Matire Louise Ngarongoa Harwood KSM is a New Zealand clinical researcher and trainee general practitioner. She is a professor at the University of Auckland. Harwood was the 2017 New Zealand L'Oréal UNESCO For Women in Science Fellow. Her expertise is in Māori health, focussed on reducing health inequity by improving indigenous health and well-being.

Harwood is from Ngāpuhi with whakapapa links to Ngāti Rangi, Te Mahurehure and Ngāti Hine.

During her childhood, Harwood moved to Australia with her family, where she and her siblings experienced racism due to being Māori.

Harwood attended high school in rural Victoria, Australia, where she studied maths (statistics and calculus), chemistry, physics and English, and was one of the four first female physics students at her school, despite discouragement from the science department and male students. She credits the encouragement of her female science teacher for the success of the female students.

Harwood moved back to New Zealand to study medicine at the University of Auckland, graduating with an MBChB in 1994. No one in her family had previously attended university. She credits the influence of her grandfather, Ngature Matenga Werekake, who inspired her to be a doctor when she was seven years old.

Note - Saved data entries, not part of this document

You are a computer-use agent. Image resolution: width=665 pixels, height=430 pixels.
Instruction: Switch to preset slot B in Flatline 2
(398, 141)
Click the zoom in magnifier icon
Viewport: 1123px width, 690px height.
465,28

Harwood received a PhD from the University of Otago in 2012, supervised by Kathryn McPherson, Papaarangi Reid, William Taylor, Harry McNaughton and Bridget Robson. Her doctoral research on patient-driven rehabilitation following a stroke developed an intervention designed especially for Māori and Pasifika. The success of this intervention led to changes in treatment guidelines for stroke recovery.

Harwood lives in Auckland with her partner Haunui and two young children.

Harwood is a professor in Māori health at the University of Auckland, where she is the co-director of Tōmaiora - the Māori health research group at Te Kupenga Hauora Māori - and Deputy Dean of the Faculty of Medical and Health Sciences. Her research is focussed on applying Kaupapa Māori (Māori principles) to clinical research. Harwood supervises graduate students at the University of Auckland, as well as training senior medical students in Māori health.